Flynn has ordered the military intelligence structure in Afghanistan to redirect its focus away from enemy insurgent groups and instead focus on “fundamental questions about the environment in which U.S. and allied forces operate and the people they seek to persuade.” Flynn’s justification for this overhaul in the analysis effort is the population-focused counterinsurgency mission now assigned to coalition forces. According to Flynn:
What we conclude is there must be a concurrent effort under the ISAF commander’s strategy to acquire and provide knowledge about the population, the economy, the government, and other aspects of the dynamic environment we are trying to shape, secure, and successfully leave behind. Until now, intelligence efforts in this area have been token and ineffectual, particularly at the regional command level.
Gen. Stanley McChrystal‘s counterinsurgency strategy has tasked Army and Marine Corps infantry battalions with being not only warfighters, but also civil administrators, municipal engineers, and local politicians. Given this mission, Flynn has concluded that such an expanded list of tasks needs an expanded array of intelligence products to match. Perhaps just as critical to Flynn (and also mentioned in his report) was the apparent embarrassment he and his staff suffered when they were unable to provide the White House staff with more than the most rudimentary information on key Afghan districts.

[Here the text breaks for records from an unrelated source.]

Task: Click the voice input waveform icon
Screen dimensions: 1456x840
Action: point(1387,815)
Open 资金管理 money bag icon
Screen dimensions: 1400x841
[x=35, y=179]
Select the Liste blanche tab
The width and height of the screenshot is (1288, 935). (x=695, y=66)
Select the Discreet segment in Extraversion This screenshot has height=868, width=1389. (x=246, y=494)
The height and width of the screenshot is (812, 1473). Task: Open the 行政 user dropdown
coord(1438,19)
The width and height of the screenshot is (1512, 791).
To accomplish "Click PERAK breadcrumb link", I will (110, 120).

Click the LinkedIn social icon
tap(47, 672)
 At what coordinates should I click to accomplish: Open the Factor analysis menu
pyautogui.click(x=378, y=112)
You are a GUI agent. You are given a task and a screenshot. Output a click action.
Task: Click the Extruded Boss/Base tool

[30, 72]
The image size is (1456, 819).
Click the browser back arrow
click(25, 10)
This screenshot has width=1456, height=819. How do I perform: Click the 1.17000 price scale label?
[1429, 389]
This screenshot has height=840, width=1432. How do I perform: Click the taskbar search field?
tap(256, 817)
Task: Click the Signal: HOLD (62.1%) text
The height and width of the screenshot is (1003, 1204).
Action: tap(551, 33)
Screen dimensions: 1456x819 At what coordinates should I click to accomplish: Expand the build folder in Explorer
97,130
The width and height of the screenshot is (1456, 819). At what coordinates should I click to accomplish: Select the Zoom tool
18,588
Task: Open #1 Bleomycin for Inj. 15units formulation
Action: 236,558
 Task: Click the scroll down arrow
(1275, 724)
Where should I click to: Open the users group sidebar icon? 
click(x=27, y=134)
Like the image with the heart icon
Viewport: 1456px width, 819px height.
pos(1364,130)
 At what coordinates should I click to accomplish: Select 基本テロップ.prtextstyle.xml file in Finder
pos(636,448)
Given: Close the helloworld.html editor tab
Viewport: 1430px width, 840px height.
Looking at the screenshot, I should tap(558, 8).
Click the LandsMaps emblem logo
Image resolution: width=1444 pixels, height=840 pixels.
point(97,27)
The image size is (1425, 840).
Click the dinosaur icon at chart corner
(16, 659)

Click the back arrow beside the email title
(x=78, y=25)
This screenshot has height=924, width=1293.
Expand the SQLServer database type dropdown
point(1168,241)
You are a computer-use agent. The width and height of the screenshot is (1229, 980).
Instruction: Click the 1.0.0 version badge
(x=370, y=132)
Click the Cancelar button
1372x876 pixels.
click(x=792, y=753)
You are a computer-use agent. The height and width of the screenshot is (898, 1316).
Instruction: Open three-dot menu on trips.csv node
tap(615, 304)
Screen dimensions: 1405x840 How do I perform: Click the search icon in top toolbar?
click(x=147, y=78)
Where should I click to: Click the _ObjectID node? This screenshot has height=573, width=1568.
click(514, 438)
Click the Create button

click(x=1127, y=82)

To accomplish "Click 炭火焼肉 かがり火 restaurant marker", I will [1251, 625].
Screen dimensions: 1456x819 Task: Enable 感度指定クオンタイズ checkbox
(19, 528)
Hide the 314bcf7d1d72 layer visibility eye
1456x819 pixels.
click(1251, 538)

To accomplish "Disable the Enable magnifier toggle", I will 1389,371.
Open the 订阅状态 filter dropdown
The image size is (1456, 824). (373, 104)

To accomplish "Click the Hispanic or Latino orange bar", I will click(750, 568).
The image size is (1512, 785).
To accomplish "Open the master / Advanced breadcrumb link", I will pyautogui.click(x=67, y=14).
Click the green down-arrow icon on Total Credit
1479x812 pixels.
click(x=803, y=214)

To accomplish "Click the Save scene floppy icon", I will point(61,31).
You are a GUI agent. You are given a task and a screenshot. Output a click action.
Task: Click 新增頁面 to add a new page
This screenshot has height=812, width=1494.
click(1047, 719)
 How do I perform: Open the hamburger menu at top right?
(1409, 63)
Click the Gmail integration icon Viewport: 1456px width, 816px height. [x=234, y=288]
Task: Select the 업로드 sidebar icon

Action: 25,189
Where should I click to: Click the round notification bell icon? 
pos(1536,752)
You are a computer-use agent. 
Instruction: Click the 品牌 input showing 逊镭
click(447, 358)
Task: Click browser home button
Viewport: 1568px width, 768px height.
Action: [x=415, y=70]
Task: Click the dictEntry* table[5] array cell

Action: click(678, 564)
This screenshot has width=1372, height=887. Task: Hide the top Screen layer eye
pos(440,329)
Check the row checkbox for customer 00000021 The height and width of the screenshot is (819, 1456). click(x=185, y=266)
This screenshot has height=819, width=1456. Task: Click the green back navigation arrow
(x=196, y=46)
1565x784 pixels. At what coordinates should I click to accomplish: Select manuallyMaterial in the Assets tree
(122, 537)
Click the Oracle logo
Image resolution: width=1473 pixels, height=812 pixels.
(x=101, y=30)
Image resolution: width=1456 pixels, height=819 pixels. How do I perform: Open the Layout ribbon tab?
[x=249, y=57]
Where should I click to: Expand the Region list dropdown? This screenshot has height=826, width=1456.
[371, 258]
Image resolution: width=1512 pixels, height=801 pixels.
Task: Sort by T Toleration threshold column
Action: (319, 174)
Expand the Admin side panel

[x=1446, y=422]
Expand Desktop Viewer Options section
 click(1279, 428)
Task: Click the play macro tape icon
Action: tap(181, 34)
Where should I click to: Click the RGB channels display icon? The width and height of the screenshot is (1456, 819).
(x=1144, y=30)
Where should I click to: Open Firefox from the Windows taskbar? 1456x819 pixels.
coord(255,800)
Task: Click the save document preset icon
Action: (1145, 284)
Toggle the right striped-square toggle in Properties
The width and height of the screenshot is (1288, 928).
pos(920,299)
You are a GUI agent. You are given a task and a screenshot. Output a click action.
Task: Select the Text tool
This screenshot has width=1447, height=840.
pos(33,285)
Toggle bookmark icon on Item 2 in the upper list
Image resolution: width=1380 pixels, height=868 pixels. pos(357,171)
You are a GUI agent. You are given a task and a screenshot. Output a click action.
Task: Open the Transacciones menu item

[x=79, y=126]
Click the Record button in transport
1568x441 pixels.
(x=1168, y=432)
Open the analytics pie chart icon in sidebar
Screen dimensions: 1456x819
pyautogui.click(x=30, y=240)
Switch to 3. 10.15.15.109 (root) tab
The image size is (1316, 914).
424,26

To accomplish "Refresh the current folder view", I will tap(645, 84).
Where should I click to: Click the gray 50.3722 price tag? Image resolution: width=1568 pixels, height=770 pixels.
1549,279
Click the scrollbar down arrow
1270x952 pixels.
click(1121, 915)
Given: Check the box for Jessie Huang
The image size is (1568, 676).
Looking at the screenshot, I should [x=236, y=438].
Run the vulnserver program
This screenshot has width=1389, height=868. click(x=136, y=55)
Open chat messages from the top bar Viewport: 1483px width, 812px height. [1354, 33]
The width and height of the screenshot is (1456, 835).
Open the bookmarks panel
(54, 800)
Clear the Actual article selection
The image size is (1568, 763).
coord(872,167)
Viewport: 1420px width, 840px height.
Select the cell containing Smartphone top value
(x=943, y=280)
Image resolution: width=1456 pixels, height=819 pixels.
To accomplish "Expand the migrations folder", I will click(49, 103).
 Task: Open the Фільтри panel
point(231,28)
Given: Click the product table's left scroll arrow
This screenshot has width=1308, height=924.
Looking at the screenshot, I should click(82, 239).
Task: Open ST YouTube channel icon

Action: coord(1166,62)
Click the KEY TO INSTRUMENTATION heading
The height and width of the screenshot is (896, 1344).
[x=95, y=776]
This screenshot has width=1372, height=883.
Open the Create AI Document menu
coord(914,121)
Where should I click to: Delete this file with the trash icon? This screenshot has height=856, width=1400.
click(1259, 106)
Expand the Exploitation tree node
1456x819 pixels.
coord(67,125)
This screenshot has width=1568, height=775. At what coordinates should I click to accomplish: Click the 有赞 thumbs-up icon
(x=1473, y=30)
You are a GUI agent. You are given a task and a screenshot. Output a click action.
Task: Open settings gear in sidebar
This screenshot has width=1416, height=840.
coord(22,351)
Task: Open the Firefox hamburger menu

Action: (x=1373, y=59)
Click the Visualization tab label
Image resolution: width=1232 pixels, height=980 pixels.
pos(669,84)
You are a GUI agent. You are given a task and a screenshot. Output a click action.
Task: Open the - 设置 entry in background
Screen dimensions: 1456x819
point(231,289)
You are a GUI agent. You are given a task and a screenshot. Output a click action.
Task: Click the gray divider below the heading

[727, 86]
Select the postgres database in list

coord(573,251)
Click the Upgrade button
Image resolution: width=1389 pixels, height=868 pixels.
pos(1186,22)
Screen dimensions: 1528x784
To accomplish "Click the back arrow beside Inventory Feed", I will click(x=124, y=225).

Flynn’s analysts will now focus on local demography, economics, sociology, and politics instead of just the enemy’s structure and battlefield positions, the traditional focus of tactical military intelligence. Flynn’s analysts will do this by attempting to become multidisciplinary experts on a specific piece of territory.
Such an overhaul seems both an intellectual stretch and an organizational gamble. The general is asking his military intelligence personnel to perform the research normally done by graduate-level anthropologists, economists, and other professionals in the social sciences. Flynn’s order for analysts to study all the disciplines within a geographic area rather than specialize on a particular function only magnifies this problem. To produce valid research, professional social scientists spend years learning the local culture and collecting and analyzing data. The work product of Flynn’s redirected analysts is likely to vary widely in quality and usefulness.
Second, Flynn has called for military leaders in Afghanistan to select “the best, most extroverted and hungriest analysts” to serve in the new analysis positions he is creating. Combat commanders will still face a determined and clever enemy and are not likely to part with those intelligence officers who they believe can provide the battlefield intelligence that will keep their troops alive.
Flynn’s overhaul is an understandable response to both the counterinsurgency mandate and to his command’s admittedly poor support to the White House during the Afghan policy review. But it remains to be seen whether his new structure will produce useful intelligence for troops in the field or gain the cooperation of commanders.